▶ _Work instruction_: Each line of the listing that includes "agent" should be reported.
-- Extracted records follows --
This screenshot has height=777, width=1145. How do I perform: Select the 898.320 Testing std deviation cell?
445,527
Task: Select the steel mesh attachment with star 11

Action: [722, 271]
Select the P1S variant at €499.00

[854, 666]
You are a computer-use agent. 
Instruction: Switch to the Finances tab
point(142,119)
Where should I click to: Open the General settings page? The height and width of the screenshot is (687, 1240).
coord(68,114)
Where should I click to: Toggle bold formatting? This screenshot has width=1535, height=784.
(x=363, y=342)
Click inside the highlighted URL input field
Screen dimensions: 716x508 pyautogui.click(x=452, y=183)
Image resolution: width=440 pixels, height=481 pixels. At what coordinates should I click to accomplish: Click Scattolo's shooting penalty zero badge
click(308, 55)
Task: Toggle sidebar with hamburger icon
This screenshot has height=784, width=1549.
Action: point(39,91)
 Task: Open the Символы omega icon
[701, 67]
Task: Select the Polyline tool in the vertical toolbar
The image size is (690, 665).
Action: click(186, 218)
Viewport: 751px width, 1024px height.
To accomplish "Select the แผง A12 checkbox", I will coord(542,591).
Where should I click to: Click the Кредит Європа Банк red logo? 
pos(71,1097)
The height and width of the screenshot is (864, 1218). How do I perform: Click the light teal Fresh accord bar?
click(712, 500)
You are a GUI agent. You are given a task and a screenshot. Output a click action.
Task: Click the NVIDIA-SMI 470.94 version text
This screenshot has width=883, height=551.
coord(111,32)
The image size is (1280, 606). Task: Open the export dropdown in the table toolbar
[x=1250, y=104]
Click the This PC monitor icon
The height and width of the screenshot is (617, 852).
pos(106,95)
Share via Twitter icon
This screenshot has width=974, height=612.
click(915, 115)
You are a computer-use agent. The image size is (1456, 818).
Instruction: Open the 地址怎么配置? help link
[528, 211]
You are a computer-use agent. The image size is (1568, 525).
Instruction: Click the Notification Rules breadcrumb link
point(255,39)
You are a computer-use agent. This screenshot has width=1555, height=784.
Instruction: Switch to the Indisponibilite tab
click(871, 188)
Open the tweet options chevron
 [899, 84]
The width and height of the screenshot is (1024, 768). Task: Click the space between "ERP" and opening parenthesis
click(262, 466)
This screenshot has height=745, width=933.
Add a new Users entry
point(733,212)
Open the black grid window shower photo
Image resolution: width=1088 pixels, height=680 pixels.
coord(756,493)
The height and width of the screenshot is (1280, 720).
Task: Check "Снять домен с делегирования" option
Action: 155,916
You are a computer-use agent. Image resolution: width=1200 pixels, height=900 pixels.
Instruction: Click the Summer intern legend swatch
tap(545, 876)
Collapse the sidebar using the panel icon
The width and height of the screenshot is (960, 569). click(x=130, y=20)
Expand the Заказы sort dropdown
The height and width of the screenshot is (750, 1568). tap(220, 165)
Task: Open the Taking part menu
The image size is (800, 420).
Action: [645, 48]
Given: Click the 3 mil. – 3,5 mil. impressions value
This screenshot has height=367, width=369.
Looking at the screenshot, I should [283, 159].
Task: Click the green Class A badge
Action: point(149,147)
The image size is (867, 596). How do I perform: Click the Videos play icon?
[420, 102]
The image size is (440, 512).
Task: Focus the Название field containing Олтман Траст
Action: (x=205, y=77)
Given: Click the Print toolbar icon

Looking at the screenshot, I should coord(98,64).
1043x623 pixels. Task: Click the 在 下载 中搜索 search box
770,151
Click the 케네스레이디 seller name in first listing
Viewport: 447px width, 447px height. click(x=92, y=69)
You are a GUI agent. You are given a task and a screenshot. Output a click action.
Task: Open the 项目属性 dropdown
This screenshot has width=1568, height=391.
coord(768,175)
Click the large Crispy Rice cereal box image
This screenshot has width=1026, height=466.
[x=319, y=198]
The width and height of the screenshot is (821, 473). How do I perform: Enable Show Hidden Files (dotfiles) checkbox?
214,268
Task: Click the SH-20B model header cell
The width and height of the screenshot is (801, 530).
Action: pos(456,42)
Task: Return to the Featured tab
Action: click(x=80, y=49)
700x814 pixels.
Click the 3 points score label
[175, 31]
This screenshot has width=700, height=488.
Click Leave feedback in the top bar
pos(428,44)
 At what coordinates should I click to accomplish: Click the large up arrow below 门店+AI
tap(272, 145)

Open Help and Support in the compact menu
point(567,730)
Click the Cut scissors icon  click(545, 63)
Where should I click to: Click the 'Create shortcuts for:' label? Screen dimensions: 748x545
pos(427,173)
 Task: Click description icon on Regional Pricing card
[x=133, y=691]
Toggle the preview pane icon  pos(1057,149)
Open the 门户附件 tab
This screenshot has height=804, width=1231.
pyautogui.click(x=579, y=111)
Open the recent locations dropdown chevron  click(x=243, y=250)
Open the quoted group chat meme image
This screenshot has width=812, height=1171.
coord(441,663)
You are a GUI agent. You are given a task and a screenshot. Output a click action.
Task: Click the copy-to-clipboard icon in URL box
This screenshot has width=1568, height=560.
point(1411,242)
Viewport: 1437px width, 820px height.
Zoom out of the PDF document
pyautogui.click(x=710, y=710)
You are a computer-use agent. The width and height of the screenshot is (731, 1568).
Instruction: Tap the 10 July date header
-- Extracted records concluded --
▶ _Result_:
You are a computer-use agent. 
You are a GUI agent. You are given a task and a screenshot. Output a click action.
You are a computer-use agent. The image size is (1456, 818).
You are a computer-use agent. The image size is (1568, 525).
You are a computer-use agent. This screenshot has width=1555, height=784.
You are a computer-use agent. Image resolution: width=1200 pixels, height=900 pixels.
You are a GUI agent. You are given a task and a screenshot. Output a click action.
You are a GUI agent. You are given a task and a screenshot. Output a click action.
You are a computer-use agent. The width and height of the screenshot is (731, 1568).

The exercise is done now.